Liked Education Minister pushes for ‘back to basics’ approach in schools (The Sydney Morning Herald)

Peter Goss, school education program director at the Grattan Institute, said learning progressions were a tool to help teachers provide targeted instruction for students.

“In today’s world, too many schools are having to create their own understanding of learning progressions. That’s massively inefficient and probably also lower quality,” he said.

“[It’s much better] to develop national learning progressions, offer them to schools along with resources that can help teachers use the learning progressions in practice.”

Dr Goss warned the method was “no panacea” and needed to be implemented properly and carefully otherwise they would just add to teachers’ workloads.

With the drop in results associated with various standardised tests, Dan Tehan calls for a back to basics approach and learning progressions.

Pasi Sahlberg suggests that going back to basics is not the answer.

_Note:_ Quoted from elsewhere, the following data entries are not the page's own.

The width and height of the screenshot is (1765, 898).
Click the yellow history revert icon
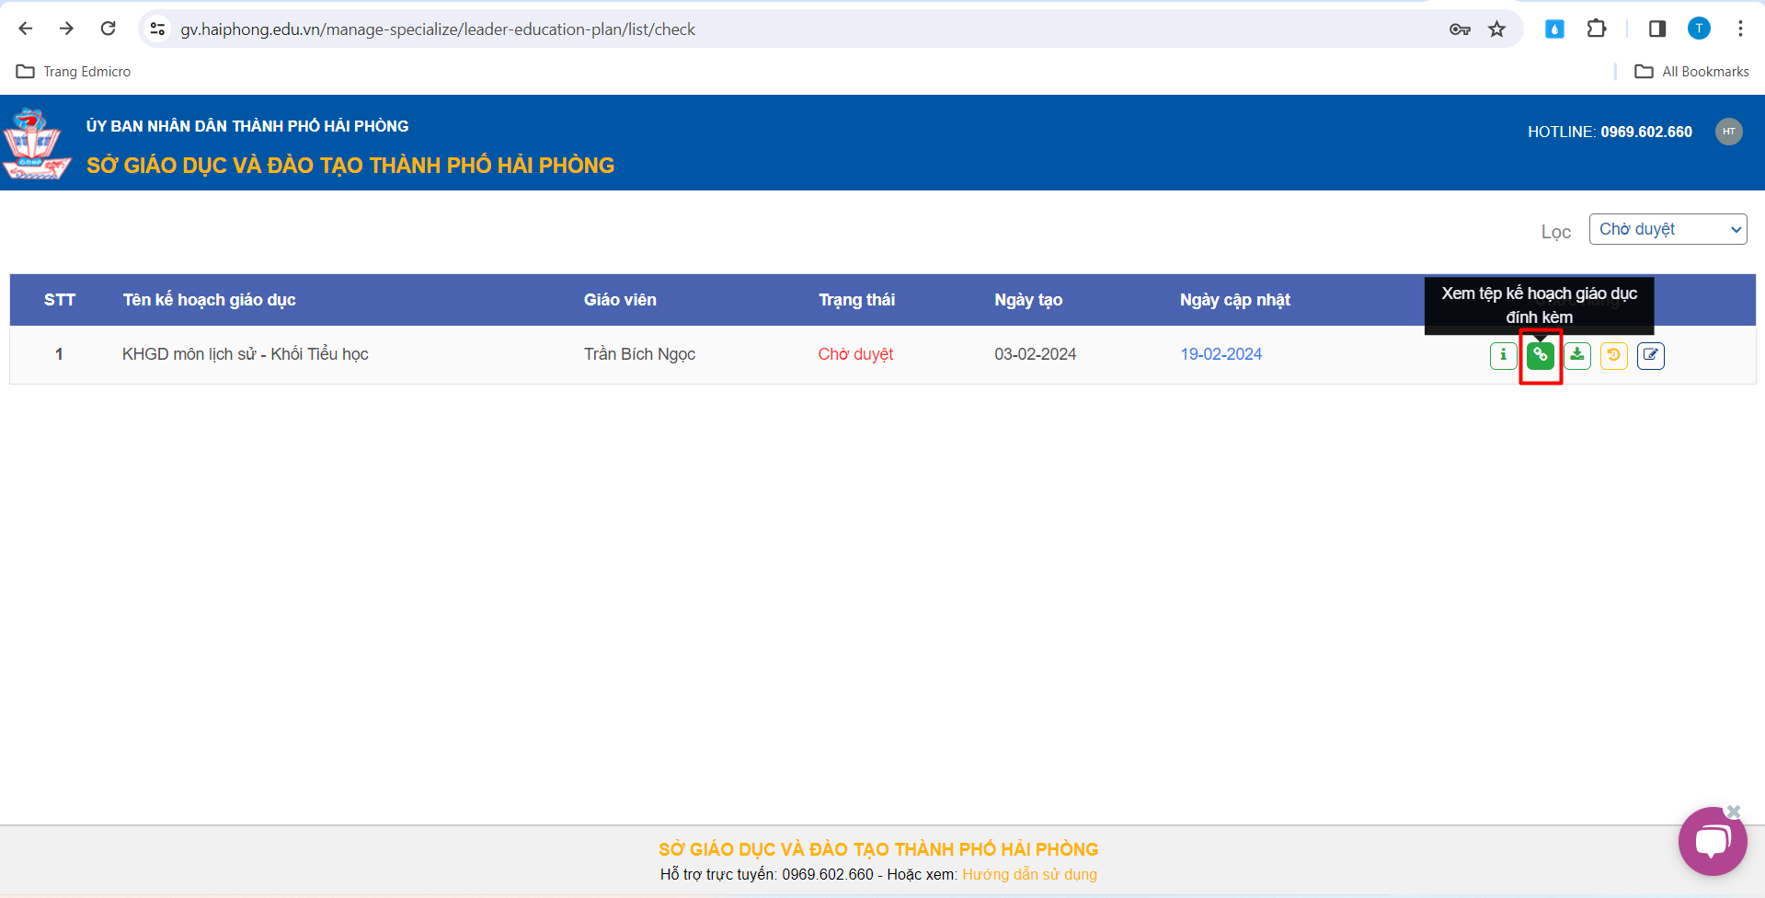point(1613,355)
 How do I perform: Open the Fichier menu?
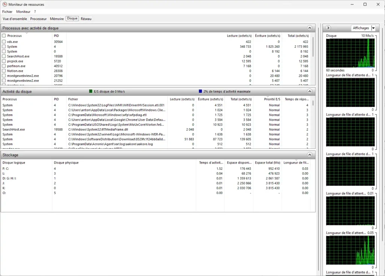[7, 12]
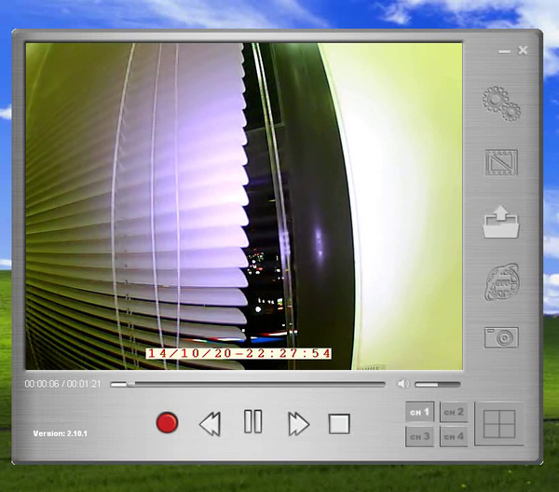Viewport: 559px width, 492px height.
Task: Fast forward the video playback
Action: point(297,424)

He argues that the focus of our change should be equity, excellence and wellbeing.

In Briony Scott’s end of year address, she argues that we need to see beyond the scores and standardizing

Education is more than skills taught or marks given. Knowledge matters, but even knowledge must bow to wisdom. We educate for a purpose, not for a mark.

Peter Goss explains that cost comparing between Australia and Estonia misses out on average of wages and price per capita.

Of course money is never the only answer. But investing in great teachers would pay for itself many times over, because a better-educated population would mean a more productive and prosperous Australia. And it might just be the key to reversing Australia’s PISA woes.